Vor einiger Zeit habe ich mal ausprobiert, was alles an ein Rad passt, das im Bikepacking-Stil bepackt wurde. Und damit bin ich dann zu einem Übernachtungsplatz am Wasser geradelt. So sah das Rad aus:
Und was war hier alles dabei? (Haltet euch fest):
Ein selbst gebügeltes ultraleichtes Packraft:
Der leichteste Zeltofen, den es gibt:
Ein selbst gefertigtes Wärmezelt aus DCF - das leichteste seiner Art und schon sehr oft im Einsatz:
Das leichteste vollwertige Paddel in aktueller Ausführung:
Die allerleichteste Hängematte ohne Netz:
Mit dem vollbepackten Rad habe ich eine Geländetour durch den Wald unternommen und dann alles aufgebaut:
Schlafsack und Isomatte waren wie man sieht auch mit dabei.
Das Boot ist ein richtig großes Packraft von 2,70 m Länge (und war schon mehrmals mit auf der Hängematteninsel).

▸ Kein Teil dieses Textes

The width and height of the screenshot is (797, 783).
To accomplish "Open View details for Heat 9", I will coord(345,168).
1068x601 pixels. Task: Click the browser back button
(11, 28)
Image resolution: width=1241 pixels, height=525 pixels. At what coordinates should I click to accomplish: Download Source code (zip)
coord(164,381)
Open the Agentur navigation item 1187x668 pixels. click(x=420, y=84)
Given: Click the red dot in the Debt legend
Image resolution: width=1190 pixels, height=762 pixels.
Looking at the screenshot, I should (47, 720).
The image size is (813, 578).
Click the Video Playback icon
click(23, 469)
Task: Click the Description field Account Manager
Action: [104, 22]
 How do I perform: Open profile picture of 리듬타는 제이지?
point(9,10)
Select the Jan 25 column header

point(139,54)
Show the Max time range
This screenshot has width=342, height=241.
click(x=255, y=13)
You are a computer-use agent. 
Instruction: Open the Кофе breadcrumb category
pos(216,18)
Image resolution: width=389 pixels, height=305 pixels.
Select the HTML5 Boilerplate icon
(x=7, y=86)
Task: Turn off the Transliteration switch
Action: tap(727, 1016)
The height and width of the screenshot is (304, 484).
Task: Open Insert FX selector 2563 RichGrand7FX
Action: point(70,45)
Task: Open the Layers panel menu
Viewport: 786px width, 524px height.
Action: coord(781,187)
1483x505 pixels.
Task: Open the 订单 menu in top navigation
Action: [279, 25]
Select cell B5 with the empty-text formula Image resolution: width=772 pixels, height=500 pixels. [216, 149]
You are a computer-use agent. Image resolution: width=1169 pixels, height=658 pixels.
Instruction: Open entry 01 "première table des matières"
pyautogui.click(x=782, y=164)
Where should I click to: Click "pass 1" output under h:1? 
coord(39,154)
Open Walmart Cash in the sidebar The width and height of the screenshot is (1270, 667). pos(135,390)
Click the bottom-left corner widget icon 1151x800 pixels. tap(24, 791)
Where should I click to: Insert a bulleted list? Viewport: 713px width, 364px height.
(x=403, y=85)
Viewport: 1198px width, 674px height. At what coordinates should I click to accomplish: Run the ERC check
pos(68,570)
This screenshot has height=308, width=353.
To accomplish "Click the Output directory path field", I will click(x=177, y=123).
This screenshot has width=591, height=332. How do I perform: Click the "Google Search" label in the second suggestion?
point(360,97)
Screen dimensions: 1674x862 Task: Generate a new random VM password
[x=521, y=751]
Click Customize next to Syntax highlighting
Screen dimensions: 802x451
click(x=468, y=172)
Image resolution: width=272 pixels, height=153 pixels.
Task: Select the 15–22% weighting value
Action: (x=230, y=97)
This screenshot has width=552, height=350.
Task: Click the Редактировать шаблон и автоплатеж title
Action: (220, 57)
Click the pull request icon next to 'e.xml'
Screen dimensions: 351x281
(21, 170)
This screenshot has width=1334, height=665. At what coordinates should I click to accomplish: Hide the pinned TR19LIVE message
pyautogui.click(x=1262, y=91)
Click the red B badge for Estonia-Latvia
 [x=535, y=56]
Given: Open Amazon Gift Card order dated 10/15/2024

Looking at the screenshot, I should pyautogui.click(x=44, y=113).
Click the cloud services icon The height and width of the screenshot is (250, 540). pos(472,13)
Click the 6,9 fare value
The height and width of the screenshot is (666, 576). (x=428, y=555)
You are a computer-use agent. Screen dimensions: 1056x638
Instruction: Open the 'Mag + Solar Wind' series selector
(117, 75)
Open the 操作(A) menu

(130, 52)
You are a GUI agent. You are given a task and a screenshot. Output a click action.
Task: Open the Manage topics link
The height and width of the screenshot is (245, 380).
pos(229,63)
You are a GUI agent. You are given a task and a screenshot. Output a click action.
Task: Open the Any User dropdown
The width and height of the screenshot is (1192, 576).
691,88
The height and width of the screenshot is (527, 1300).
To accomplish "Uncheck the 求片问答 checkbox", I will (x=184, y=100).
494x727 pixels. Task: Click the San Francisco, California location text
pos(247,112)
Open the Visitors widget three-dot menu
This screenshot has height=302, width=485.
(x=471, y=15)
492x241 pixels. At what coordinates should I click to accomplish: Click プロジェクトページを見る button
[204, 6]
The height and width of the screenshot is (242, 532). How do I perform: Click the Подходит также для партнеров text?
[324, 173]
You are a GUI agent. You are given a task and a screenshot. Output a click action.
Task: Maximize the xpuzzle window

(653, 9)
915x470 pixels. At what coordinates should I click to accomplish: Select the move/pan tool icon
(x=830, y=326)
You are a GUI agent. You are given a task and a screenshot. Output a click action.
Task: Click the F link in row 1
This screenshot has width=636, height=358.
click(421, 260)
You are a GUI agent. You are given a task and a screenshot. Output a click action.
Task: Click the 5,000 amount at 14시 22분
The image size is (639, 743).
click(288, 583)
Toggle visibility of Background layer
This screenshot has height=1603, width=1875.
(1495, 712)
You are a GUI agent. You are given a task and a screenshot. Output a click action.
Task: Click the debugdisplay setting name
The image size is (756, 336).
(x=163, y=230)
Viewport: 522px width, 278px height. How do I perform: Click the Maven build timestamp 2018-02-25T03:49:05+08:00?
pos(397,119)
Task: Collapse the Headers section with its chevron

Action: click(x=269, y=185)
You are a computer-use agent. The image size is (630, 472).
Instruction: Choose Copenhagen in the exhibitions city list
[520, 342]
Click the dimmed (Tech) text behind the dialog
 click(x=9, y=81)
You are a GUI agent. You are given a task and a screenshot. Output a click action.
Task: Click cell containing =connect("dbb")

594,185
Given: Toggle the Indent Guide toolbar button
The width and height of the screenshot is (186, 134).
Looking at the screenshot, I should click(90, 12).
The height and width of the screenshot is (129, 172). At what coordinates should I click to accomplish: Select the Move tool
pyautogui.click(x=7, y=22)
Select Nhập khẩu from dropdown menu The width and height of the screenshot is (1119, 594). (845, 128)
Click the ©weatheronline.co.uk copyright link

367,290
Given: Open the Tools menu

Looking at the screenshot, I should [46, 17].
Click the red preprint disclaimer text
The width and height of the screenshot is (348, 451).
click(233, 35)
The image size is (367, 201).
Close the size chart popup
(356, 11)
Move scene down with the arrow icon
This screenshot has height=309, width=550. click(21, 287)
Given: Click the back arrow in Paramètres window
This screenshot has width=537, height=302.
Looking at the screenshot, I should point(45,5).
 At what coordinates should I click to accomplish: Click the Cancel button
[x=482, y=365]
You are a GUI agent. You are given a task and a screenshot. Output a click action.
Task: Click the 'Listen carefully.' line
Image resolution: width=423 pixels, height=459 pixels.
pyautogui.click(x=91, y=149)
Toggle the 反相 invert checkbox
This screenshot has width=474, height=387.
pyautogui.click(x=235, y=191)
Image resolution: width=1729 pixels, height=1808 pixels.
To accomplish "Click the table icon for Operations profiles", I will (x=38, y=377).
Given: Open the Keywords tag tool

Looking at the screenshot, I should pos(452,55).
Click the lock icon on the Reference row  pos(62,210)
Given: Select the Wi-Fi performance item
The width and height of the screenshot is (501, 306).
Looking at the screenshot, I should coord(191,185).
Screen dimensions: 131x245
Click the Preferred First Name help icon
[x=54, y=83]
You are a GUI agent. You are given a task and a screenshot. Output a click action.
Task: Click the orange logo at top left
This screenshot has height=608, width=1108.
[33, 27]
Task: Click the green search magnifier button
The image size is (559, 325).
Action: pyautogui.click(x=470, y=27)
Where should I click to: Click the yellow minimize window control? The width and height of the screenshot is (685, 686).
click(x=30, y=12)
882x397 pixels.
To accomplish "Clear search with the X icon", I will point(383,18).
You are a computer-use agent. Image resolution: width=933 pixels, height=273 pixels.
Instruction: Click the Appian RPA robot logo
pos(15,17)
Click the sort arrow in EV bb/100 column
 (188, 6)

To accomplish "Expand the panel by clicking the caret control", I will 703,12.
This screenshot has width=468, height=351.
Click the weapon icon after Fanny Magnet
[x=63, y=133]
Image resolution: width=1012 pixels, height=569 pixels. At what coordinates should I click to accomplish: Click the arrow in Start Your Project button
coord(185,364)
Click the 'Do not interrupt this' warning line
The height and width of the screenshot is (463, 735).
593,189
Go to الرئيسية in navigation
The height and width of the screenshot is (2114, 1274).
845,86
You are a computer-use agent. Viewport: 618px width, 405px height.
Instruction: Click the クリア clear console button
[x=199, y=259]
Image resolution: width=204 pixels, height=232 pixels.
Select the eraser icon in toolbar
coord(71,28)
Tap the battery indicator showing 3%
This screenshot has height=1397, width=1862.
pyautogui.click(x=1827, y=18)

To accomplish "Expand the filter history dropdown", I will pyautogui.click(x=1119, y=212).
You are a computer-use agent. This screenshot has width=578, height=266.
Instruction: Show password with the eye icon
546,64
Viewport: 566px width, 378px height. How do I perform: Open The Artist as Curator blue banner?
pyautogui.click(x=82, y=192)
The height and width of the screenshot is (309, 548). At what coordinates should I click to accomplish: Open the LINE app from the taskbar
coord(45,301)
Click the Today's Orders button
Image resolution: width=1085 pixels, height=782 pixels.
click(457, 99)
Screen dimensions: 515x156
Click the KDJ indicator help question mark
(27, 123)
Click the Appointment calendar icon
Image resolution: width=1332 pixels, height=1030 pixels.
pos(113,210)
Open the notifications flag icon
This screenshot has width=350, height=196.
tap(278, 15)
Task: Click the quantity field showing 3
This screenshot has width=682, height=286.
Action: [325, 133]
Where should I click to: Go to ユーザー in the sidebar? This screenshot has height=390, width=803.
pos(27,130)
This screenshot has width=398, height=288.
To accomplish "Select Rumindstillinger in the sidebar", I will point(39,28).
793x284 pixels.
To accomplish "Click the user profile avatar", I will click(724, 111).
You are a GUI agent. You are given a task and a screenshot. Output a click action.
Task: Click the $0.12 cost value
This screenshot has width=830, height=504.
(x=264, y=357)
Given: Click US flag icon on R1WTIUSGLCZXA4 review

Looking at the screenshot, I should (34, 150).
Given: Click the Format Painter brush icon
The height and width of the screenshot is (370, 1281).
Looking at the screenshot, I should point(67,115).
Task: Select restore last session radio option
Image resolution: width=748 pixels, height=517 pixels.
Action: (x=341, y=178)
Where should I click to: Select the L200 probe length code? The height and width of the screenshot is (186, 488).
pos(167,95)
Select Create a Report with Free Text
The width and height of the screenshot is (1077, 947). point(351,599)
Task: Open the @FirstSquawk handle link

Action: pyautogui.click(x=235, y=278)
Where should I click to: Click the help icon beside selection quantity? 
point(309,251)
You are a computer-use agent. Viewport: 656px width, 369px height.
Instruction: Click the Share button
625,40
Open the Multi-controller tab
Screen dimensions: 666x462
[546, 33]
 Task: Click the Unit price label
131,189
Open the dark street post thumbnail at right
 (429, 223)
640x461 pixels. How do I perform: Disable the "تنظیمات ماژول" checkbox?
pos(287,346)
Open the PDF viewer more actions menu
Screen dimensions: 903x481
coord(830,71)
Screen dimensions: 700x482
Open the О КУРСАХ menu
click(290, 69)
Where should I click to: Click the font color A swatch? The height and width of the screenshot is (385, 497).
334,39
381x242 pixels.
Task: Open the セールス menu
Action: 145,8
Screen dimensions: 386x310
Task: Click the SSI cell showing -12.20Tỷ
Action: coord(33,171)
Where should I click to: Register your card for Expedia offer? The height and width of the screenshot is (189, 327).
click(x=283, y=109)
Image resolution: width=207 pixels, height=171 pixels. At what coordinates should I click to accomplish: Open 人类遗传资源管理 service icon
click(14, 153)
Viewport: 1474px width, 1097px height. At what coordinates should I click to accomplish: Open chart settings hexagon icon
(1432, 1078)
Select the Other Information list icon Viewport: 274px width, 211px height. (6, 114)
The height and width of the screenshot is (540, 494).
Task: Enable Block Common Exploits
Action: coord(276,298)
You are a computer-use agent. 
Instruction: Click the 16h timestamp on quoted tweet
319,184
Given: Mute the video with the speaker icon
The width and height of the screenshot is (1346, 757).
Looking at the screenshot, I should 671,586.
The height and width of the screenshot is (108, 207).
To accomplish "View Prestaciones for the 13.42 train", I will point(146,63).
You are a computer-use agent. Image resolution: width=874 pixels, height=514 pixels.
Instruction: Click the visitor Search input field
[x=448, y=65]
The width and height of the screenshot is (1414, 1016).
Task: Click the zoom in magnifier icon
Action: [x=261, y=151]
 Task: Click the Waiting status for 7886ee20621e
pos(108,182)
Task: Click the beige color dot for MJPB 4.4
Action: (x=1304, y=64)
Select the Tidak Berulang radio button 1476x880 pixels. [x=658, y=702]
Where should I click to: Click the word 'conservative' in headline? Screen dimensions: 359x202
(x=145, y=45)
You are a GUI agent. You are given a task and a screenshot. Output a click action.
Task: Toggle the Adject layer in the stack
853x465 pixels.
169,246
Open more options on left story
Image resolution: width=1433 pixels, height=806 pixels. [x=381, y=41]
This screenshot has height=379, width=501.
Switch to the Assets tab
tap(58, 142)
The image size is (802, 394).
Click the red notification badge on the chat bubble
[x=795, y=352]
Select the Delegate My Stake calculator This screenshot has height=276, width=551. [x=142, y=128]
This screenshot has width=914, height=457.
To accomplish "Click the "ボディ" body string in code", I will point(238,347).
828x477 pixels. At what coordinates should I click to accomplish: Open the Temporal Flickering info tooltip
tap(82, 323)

Einen Campingstuhl (Chair Zero) hatte ich auch noch mit dabei. Und feste und flüssige Nahrungsmittel durften natürlich auch nicht fehlen. Das Gepäck wog insgesamt unter 10 kg - also 20 kg mit Rad. Es sage also niemand, Bikepacking sei blöd, weil man da so wenig Gepäck mitnehmen kann.